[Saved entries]
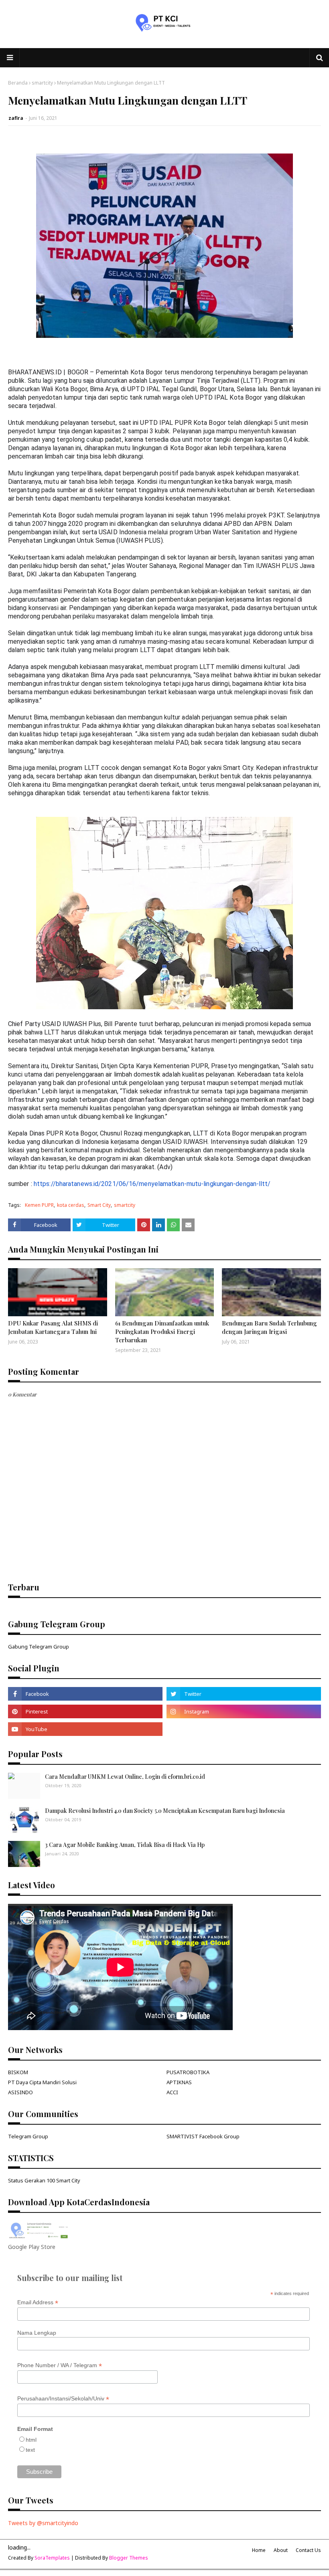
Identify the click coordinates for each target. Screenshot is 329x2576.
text (30, 2450)
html (31, 2440)
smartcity (42, 82)
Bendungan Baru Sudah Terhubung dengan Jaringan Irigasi (269, 1327)
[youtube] (85, 1729)
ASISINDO (20, 2092)
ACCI (172, 2092)
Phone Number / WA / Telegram (59, 2365)
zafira (15, 118)
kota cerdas (70, 1205)
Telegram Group (28, 2136)
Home (259, 2550)
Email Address (37, 2302)
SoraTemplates (52, 2557)
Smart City (99, 1205)
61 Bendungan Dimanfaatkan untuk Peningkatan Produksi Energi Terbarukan (162, 1331)
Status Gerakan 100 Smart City (44, 2180)
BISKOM (18, 2072)
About (281, 2550)
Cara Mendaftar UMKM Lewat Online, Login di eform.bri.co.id (125, 1776)
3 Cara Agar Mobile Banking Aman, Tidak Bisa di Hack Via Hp (125, 1845)
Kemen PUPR (39, 1205)
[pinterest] (85, 1711)
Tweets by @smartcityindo (43, 2523)
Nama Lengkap (36, 2333)
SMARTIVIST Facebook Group (203, 2136)
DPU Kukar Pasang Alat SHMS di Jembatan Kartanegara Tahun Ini (53, 1327)
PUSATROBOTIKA (188, 2072)
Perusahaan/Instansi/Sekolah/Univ (63, 2398)
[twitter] (244, 1694)
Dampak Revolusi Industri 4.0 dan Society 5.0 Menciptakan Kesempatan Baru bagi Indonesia (165, 1810)
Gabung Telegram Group (38, 1646)
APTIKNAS (179, 2082)
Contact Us (308, 2550)
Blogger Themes (128, 2557)
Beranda (18, 82)
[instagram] (244, 1711)
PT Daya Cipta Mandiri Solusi (42, 2082)
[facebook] (85, 1694)
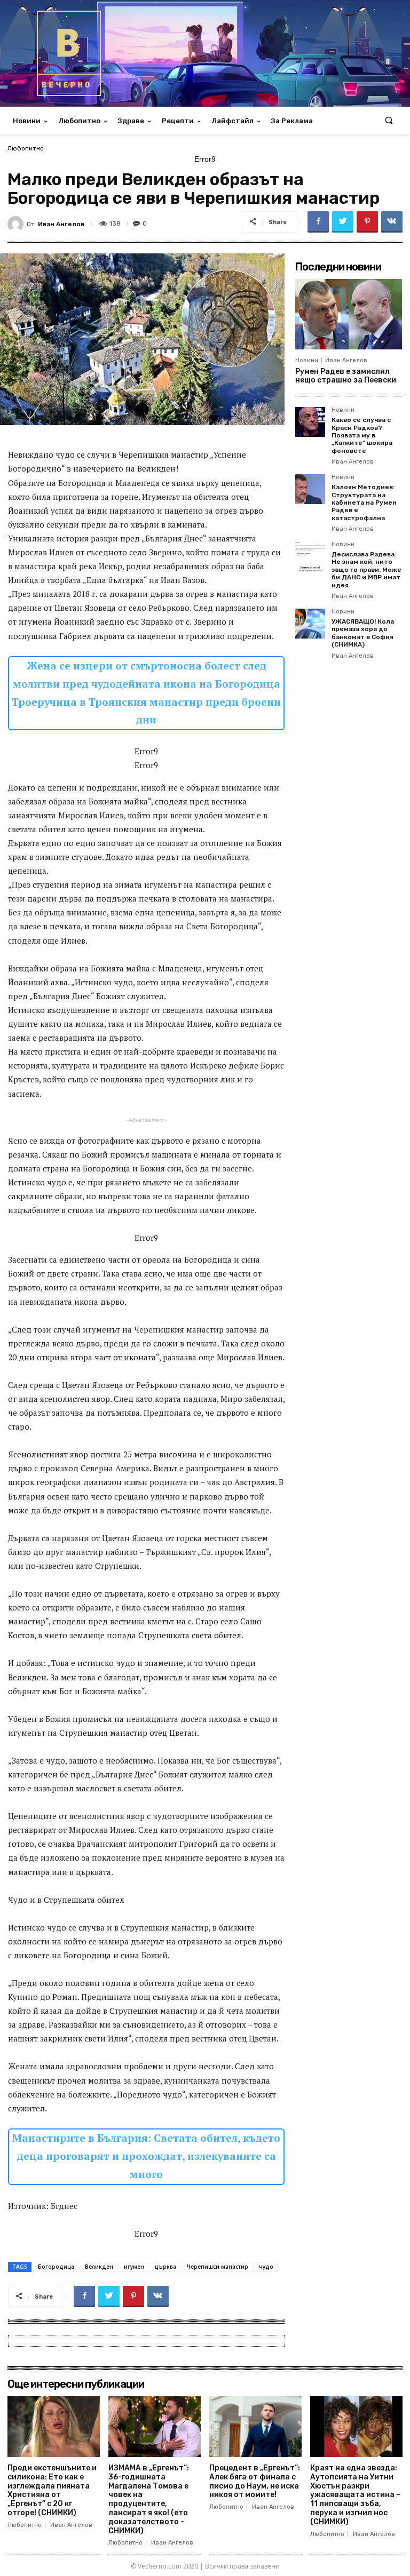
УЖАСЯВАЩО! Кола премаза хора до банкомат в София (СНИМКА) (363, 633)
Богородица (56, 2266)
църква (165, 2266)
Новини (306, 360)
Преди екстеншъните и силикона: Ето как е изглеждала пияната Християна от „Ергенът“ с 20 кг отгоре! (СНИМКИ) (52, 2490)
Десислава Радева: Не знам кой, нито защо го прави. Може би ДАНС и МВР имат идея (366, 570)
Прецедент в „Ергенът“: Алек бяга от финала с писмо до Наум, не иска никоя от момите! (254, 2481)
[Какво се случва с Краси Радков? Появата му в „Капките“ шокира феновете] (310, 422)
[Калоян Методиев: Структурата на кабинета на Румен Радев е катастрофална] (310, 489)
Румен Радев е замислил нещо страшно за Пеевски (345, 376)
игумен (134, 2266)
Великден (99, 2266)
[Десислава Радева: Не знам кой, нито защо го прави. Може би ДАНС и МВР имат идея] (310, 556)
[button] (389, 120)
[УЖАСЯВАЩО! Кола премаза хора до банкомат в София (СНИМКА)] (310, 624)
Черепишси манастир (217, 2266)
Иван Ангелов (61, 224)
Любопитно (25, 148)
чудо (266, 2266)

§ YOUR TASK: What belongs in the answer is each line above from the line with "[facebook] (85, 1694)" to the line with "Великден (99, 2266)", inclusive, reproduced exactly and free of pictures.

§ OUTPUT OF THE EXERCISE:
[facebook] (85, 1694)
УЖАСЯВАЩО! Кола премаза хора до банкомат в София (СНИМКА) (363, 633)
Богородица (56, 2266)
църква (165, 2266)
Новини (306, 360)
Преди екстеншъните и силикона: Ето как е изглеждала пияната Християна от „Ергенът“ с 20 кг отгоре! (СНИМКИ) (52, 2490)
Десислава Радева: Не знам кой, нито защо го прави. Може би ДАНС и МВР имат идея (366, 570)
Прецедент в „Ергенът“: Алек бяга от финала с писмо до Наум, не иска никоя от момите! (254, 2481)
[Какво се случва с Краси Радков? Появата му в „Капките“ шокира феновете] (310, 422)
[Калоян Методиев: Структурата на кабинета на Румен Радев е катастрофална] (310, 489)
Румен Радев е замислил нещо страшно за Пеевски (345, 376)
игумен (134, 2266)
Великден (99, 2266)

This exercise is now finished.